* Exercise prompt: Only those lines in the data below from the line containing "Given: Open the second Choisir slot" through the line containing "Screen dimensions: 600x600", both included, should be restated word for word.

* Material for the task:
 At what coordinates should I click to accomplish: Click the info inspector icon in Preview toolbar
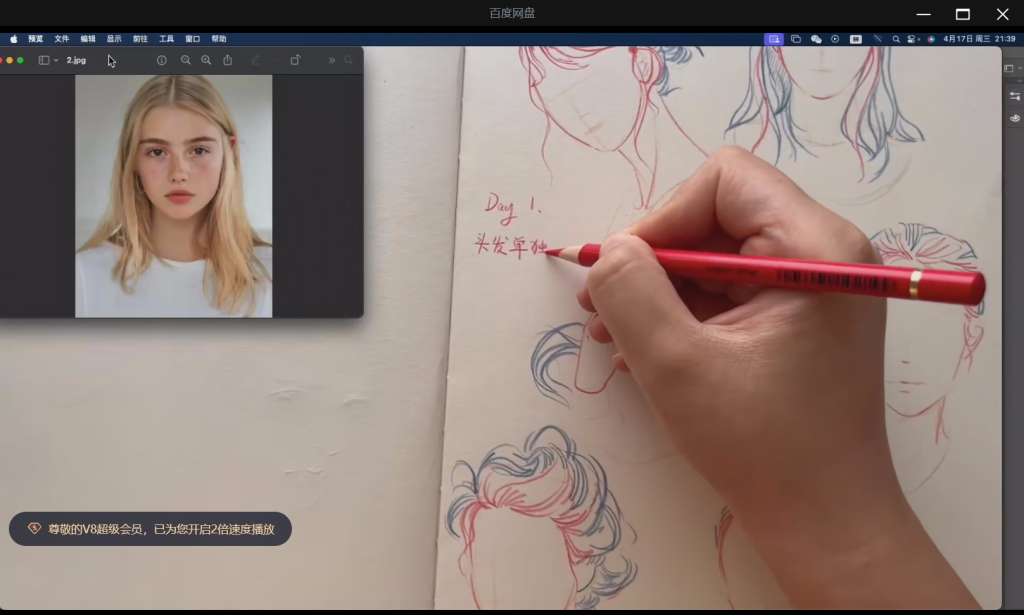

==

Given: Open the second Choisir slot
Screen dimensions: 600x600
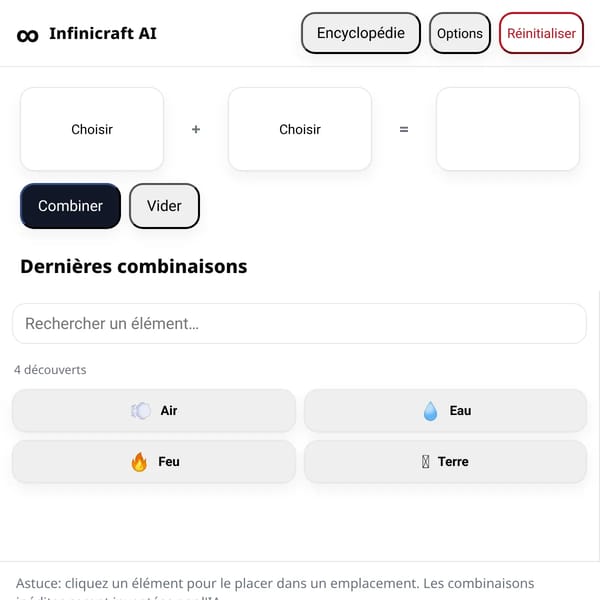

...

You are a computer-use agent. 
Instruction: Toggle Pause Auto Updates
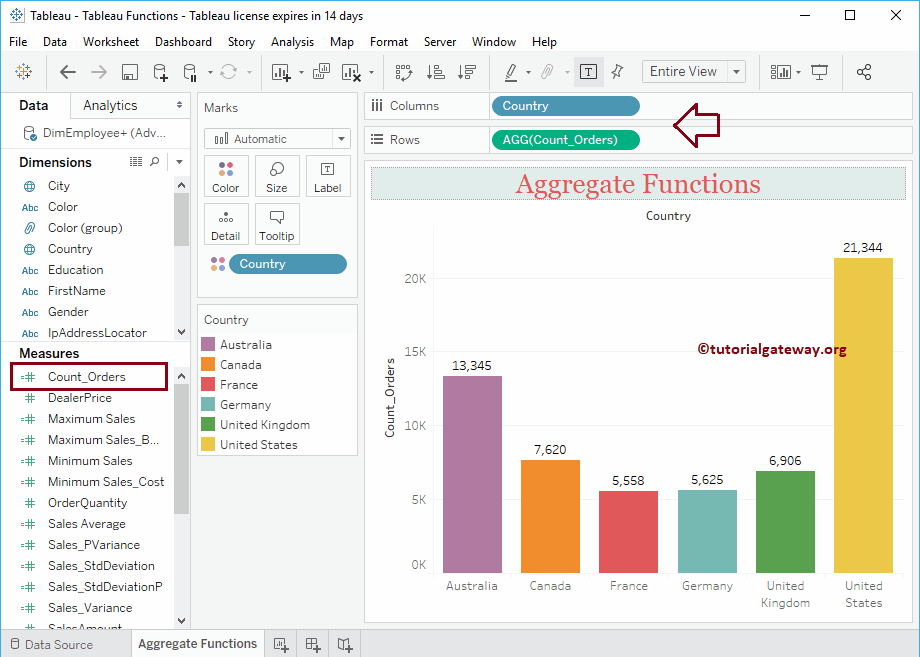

* Output for this task:
Given: Open the second Choisir slot
Screen dimensions: 600x600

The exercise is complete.